Crossing the Line
A Tough Act to Follow
The Legacy of Robert Mitchum
Published in MovieMaker magazine, October 1997
"Death of a tough guy" proclaimed People magazine when Robert Mitchum died in his sleep on July 1 at the age of 79. No longer was it news, of course, to point out that Mitchum was also a first-rate actor, but it's as a tough-guy the gruff military commander of The Longest Day or the sadistic ex-con of Cape Fear that he'll be remembered.

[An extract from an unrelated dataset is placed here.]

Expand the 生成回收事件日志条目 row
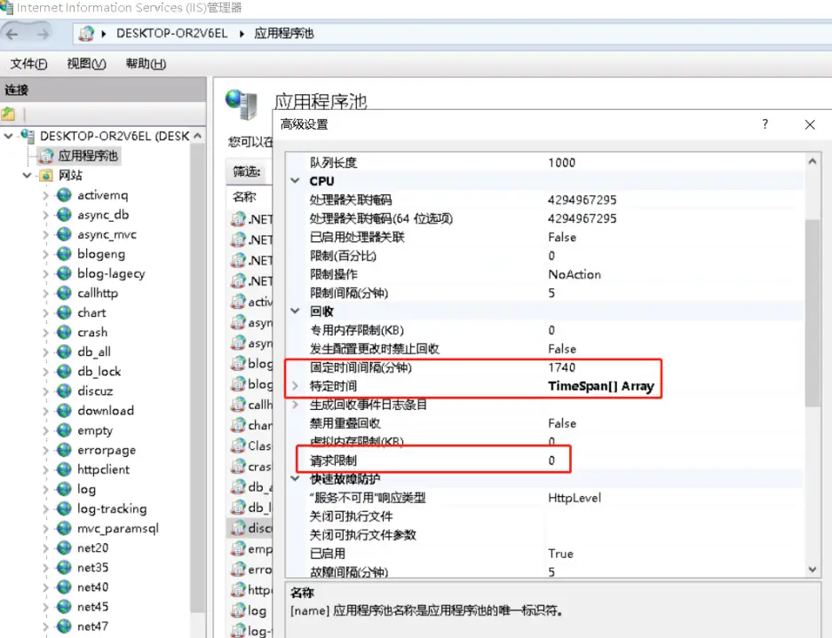[x=296, y=405]
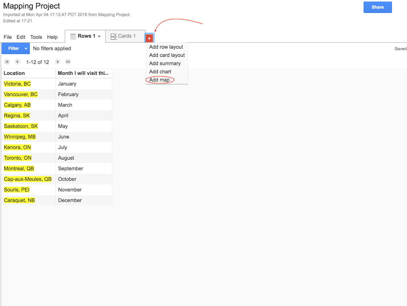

While fellow tough guys Kirk Douglas and Burt Lancaster made A-list films and received multiple Oscar nominations, Mitchum was always overlooked. Both Douglas and Lancaster were high-energy performers and scenery chewers. They were actors, man, while this Mitchum just stood here, said his lines, and, to paraphrase David Lean, made the other actors look like a hole in the screen. Was that acting? The genius in his kind of naturalness took decades to recognize. Mitchum, it seemed, couldn't care less. He went to great lengths to lead others to think he was lazy, that he hadn't learned his lines, that this thespian stuff didn't matter much at all just what you'd expect from a tough guy. Yet, there he'd be, stealing scenes from the likes of Cary Grant, or forcing other actors like Douglas or Robert Ryan into a competition to underplay one another.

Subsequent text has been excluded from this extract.